AWS CloudWatch Usage Guide

Intro to CloudWatch

Amazon CloudWatch monitors your Amazon Web Services (AWS) resources and the applications you run on AWS in real time. You can use CloudWatch to collect and track metrics, which are variables you can measure for your resources and applications[https://docs.aws.amazon.com/AmazonCloudWatch/latest/monitoring/WhatIsCloudWatch.html].

Amazon CloudWatch console – https://eu-north-1.console.aws.amazon.com/cloudwatch/home?region=eu-north-1#

What can we monitor in AWS CloudWatch?

Metrics

AWS CloudWatch Metrics – https://eu-central-1.console.aws.amazon.com/cloudwatch/home?region=eu-central-1#metricsV2?graph=~()

Metrics are the fundamental concept in monitoring and are used to represent the data points of various resources and applications.

There are these 2 types of metrics:

System Metrics: Automatically collected and sent to CloudWatch for AWS services like EC2, RDS, etc. These are defined in “AWS namespaces”.
Custom Metrics: Metrics that you define and publish to CloudWatch. These are defined in “Custom namespaces”.

These are main concepts needed to understand metrics' data and structure:

Namespace: A container for CloudWatch metrics, allowing differentiation between different services or applications.

EC2, EFS, ELB, Events – these all are different namespaces.
Dimensions: Name/value pairs that uniquely identify a metric.
For example, this is a dimension.
Units: The statistical unit of a metric (e.g., Seconds, Bytes, Count).
For example, this metrics’s unit is Count.
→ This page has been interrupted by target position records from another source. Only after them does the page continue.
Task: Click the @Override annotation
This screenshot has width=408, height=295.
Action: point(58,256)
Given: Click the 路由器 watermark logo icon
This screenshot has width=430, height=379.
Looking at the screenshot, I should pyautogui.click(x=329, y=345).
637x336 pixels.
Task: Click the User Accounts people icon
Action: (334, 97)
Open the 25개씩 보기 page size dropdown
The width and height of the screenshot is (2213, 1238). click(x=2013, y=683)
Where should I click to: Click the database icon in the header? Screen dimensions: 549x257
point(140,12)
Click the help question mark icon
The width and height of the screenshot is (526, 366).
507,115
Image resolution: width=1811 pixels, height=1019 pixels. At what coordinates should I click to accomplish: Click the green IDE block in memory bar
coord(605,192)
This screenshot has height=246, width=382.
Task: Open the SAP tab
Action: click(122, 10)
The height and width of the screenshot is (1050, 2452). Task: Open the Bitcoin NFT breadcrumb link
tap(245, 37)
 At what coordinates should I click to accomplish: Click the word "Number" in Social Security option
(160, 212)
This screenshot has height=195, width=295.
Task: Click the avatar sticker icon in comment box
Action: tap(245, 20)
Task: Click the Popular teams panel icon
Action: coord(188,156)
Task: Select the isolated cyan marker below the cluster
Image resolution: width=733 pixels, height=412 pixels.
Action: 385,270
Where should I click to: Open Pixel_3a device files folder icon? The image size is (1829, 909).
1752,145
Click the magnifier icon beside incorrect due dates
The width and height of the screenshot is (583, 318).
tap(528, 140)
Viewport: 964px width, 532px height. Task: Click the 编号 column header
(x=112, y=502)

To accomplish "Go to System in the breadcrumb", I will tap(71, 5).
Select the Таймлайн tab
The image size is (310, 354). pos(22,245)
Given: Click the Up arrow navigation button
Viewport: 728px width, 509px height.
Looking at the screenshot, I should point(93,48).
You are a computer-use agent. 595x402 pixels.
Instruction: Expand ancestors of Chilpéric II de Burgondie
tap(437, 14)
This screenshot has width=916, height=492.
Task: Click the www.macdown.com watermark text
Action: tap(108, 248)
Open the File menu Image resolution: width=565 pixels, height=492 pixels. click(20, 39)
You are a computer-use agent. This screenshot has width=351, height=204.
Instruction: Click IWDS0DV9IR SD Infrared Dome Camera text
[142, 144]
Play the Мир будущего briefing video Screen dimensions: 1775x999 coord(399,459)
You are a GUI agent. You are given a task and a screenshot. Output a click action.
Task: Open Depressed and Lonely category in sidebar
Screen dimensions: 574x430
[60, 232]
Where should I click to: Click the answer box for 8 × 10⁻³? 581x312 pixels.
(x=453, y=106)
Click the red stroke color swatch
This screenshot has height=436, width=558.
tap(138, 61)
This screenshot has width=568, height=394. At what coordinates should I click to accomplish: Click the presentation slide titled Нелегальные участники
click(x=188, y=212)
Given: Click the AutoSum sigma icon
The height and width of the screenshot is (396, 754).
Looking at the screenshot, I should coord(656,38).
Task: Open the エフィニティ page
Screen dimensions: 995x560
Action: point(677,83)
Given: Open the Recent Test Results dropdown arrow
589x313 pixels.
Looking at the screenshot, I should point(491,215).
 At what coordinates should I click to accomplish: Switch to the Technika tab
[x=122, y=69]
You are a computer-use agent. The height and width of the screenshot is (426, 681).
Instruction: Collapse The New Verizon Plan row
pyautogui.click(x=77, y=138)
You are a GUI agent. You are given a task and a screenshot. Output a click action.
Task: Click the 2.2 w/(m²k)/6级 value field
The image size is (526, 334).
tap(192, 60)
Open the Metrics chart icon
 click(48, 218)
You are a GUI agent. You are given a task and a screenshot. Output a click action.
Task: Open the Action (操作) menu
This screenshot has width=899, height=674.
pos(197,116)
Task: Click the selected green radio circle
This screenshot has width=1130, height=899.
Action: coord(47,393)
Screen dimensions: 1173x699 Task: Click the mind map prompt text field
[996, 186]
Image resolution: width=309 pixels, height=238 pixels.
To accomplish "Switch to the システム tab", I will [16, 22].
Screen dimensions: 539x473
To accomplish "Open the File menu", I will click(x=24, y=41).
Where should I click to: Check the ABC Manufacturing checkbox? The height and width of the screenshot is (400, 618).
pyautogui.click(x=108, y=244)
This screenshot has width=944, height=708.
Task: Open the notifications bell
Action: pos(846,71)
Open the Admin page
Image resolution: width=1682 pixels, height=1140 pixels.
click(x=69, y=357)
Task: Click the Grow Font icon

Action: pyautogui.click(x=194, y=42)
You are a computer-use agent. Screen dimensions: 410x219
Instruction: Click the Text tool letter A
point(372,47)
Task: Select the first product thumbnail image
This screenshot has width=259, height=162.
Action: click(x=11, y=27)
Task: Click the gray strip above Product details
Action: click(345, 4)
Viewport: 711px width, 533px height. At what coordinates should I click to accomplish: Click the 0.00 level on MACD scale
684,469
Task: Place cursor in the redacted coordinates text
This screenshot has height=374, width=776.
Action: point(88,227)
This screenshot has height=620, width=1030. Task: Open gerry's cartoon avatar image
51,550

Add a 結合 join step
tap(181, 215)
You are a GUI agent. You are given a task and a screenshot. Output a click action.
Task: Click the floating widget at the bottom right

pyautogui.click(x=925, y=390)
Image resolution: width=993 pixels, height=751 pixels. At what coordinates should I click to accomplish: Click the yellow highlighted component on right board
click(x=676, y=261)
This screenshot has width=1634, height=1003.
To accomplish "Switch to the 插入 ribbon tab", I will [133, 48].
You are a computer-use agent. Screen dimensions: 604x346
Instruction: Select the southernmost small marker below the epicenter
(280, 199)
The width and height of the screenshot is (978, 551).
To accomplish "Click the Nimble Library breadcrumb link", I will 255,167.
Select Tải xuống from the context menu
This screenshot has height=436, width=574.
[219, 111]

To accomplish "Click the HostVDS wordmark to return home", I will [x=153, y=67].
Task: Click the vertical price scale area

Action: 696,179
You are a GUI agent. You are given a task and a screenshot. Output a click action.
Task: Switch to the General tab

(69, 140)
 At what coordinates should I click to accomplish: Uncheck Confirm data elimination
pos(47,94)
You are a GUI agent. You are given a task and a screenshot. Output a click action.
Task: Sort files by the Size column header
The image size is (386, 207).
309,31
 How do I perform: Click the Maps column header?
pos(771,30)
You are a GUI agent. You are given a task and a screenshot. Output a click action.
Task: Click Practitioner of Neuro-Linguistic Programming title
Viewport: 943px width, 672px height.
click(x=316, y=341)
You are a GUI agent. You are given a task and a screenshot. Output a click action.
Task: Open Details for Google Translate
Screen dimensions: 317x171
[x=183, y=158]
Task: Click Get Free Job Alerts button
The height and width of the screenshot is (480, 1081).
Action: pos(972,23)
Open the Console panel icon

After selecting a metric, you can change

Label
Statistic – It refers to the basic mathematical operations that are applied to metric data points over a specified period of time. It is a way to aggregate and interpret data points for analysis. The primary statistics available in CloudWatch are:
1. Average: The sum of all data points divided by the number of data points.
2. Sum: The sum of all data points.
3. Minimum: The smallest data point value.
4. Maximum: The largest data point value.
5. Sample Count: The count of data points.
6. pXX (Percentiles): These are less common but can be very useful. Percentiles (like p90, p95, p99) show the value below which a certain percentage of data points fall.
Period - It is the length of time over which AWS CloudWatch aggregates data points into a single data point (i.e., the statistic). It's essentially the window of time that CloudWatch uses to evaluate your metric data. Common periods are 1 minute, 5 minutes, 15 minutes, 1 hour, etc.

Logs

AWS CloudWatch Log Groups – https://eu-central-1.console.aws.amazon.com/cloudwatch/home?region=eu-central-1#logsV2:log-groups

1 - defines log group name which should be descriptive and maybe include service name for which it stores logs

2 - retention period how long to store logging data in a log group

Log groups are used to group log streams that share the same retention, monitoring, and access control settings. For instance, you can create a log group for all logs from a particular application or system component.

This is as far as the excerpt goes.